What really happened to the National Elections Commission’s recent voter registration exercise?
Is it true that they had mobile registration stations? Is it true that they spent US$9 million on vehicle rental to take the registrars from place to place registering people?
Is it true that they did not advertise in any newspaper the various registration sites around the country?
To what extent did they engage in voter registration education? If NEC is unable to give cogent answers to these questions, then no wonder NEC achieved little over 26 percent or 104,710 of their projected goal of 400,000 registrants.
But let us examine each of the questions separately–the first, mobile registration stations. We recall that in 2005 and 2011 NEC had fixed voter registration stations throughout the country. This was as it should have been given the transportation difficulties people encounter traveling from one place to another all over Liberia, the greater Monrovia area included. How much more the interior parts of the country? All voter registration stations should have been STATIONARY, so that people knew exactly where they were expected to be registered.
On what basis did they make this decision? That seemed to have been the most fatal mistake of all. And it was a very costly one, causing NEC to spend US$9 million on RENTED vehicles. Who ever heard of such a thing? So in the end they spent money driving the registration teams from the people; so by the time would-be registrants arrived, the teams had gotten into their rented vehicles and gone!
How much advertising did NEC do to let people know where they were to report to register? We remember distinctly that in 2005 NEC under Frances Johnson Morris advertised in a few newspapers the long lists of voter registration stations around the country. So people knew long in advance where they were expected to go to be registered.
NEC may contend they did not have the money to advertise. But they could have approached the newspapers and appealed for concessions, to make sure that people knew where to go to register. Some of the money use on rented vehicles could have gone into newspaper and radio advertising.

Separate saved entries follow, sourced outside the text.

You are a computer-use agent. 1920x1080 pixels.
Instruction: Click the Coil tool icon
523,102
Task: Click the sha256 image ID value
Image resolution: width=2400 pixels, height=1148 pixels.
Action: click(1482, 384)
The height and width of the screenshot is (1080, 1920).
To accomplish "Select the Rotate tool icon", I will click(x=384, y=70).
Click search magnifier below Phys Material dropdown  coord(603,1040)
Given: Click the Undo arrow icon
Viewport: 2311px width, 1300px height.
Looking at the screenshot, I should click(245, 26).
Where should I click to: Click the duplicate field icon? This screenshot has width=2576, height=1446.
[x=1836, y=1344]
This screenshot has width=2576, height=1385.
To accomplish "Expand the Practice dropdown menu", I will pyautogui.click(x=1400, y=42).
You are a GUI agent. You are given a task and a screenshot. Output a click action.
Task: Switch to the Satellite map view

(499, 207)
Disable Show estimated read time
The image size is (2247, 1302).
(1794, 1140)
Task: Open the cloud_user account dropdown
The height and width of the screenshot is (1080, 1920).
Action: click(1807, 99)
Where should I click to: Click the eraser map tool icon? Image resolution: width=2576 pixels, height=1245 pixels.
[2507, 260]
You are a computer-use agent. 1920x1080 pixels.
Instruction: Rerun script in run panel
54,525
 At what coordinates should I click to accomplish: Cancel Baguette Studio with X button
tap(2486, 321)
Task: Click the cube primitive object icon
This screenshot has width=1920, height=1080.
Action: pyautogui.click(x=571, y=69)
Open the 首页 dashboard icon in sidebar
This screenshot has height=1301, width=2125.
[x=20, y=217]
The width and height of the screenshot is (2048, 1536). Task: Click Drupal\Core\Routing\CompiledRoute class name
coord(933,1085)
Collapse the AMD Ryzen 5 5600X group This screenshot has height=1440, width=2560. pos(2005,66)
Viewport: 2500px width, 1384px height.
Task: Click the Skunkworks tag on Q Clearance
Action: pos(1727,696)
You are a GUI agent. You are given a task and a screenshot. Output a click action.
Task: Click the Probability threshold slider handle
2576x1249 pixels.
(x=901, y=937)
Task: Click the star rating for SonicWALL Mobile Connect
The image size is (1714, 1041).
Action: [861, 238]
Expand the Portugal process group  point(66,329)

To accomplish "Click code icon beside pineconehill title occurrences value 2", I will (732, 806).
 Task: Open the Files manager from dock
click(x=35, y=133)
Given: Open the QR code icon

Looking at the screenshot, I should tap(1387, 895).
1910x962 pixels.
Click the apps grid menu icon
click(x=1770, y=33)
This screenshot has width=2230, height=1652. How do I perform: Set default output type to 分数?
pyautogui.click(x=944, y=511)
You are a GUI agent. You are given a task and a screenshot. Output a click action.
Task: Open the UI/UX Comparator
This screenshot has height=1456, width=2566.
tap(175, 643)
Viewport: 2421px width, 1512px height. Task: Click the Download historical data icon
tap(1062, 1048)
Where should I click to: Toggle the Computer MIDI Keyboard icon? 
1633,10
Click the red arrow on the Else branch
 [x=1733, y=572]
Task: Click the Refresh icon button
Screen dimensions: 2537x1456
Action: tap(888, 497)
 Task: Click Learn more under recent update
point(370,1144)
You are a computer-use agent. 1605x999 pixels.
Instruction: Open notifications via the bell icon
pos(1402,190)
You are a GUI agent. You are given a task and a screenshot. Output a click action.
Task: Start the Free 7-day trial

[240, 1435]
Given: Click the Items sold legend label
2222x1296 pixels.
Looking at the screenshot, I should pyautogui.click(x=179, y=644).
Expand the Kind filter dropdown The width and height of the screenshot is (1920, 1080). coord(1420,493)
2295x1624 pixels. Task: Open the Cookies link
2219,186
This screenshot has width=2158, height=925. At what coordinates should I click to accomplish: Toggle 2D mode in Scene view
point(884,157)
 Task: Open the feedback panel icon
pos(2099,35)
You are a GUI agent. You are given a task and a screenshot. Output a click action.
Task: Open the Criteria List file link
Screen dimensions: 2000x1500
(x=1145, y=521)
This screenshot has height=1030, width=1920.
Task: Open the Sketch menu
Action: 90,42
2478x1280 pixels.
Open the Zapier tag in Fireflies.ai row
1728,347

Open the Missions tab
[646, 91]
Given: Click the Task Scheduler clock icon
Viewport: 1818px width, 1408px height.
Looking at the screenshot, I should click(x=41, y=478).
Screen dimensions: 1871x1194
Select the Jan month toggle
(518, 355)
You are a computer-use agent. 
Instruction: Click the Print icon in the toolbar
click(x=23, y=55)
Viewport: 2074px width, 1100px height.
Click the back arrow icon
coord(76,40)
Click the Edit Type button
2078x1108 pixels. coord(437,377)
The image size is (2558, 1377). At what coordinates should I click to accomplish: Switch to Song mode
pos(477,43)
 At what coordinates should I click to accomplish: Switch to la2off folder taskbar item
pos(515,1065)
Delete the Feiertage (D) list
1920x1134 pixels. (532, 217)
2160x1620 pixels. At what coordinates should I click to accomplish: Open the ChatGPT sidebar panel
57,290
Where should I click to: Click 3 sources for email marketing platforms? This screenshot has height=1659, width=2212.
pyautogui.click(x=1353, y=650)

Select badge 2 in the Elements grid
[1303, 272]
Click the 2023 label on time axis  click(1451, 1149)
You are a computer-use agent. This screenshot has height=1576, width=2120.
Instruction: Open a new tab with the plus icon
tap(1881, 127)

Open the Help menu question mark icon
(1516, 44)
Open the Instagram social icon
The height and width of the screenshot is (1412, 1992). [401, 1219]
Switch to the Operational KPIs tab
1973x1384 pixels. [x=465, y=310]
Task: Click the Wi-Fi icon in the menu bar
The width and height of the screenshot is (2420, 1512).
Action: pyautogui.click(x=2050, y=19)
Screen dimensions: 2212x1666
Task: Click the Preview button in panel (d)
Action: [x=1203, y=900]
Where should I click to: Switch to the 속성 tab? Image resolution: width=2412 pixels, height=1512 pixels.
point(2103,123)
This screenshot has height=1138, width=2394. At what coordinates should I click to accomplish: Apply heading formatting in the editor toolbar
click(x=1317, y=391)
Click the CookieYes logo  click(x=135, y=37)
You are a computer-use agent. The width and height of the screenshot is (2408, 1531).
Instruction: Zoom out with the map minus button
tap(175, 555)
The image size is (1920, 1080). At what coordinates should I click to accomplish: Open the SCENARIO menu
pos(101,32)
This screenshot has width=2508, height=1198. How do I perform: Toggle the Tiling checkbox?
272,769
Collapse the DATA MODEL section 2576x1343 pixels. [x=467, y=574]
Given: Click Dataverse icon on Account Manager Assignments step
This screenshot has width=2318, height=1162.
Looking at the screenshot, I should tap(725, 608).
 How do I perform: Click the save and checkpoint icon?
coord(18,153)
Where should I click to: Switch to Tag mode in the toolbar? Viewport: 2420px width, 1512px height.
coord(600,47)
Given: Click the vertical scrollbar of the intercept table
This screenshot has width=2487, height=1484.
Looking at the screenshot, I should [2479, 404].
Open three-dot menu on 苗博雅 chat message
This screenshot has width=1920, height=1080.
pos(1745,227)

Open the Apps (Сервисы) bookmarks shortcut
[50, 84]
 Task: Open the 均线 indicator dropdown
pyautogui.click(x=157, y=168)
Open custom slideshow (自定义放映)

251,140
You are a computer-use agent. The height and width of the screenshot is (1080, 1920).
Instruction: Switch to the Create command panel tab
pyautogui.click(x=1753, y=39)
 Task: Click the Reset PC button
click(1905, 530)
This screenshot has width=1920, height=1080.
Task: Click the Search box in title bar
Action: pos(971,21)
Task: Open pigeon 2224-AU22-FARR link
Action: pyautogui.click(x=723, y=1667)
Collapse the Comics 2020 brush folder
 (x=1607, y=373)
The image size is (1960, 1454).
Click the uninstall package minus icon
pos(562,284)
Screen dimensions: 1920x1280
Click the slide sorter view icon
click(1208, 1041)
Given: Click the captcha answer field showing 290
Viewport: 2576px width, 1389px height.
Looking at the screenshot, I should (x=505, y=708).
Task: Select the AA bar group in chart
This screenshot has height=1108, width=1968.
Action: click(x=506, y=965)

How much voter registration education did NEC do? We understand that there were posters pasted on light poles and walls. But clearly they were not enough. How effectively did NEC use the community radio stations scattered throughout the country? It is a known fact that most of these stations are financially strapped. Here was an opportunity for NEC to empower them to render a vital, patriotic service by helping them with a little fuel and something to subsist on, in return for mobilizing the people to go out and register to vote.
NEC attempted a valid excuse when it blamed the poor turn out on voter apathy. It is a fact that many people, especially the young, including first time registrants, have become apathetic given the dismal performance of our legislators–people have failed to do the people’s business but spent most of the time attending to their own affairs, and where they perform the work they are paid to do, they often demand special favors–mainly financial.
That is why NEC should have risen to the challenge of voter education by launching a massive publicity campaign explaining to 18 year-olds the critical importance of participating in the electoral process. By registering to vote, they would prepare themselves, as they say in America, to “THROW OUT THE RASCALS!” and elect new leaders to do the people’s business.
Alas! NEC missed that opportunity. We did not expect them to be as blunt as that and thereby incur the wrath of the legislators. But NEC could have engaged some of the young leaders, from the Young Men’s Christian Association (YMCA), the Liberia National Student Union (LINSU) and other youth organizations, as well as some of the country’s vocal young people, to crisscross the country encouraging their kind to go register to vote.
We hope and pray that NEC will have another opportunity to repeat the voter registration for the forthcoming elections. But from where will they get the money for a repeat exercise, with the government in such serious financial straits?
The NEC Commissioners are challenged to be creative in determining their next move to correct their fatal registration fiasco.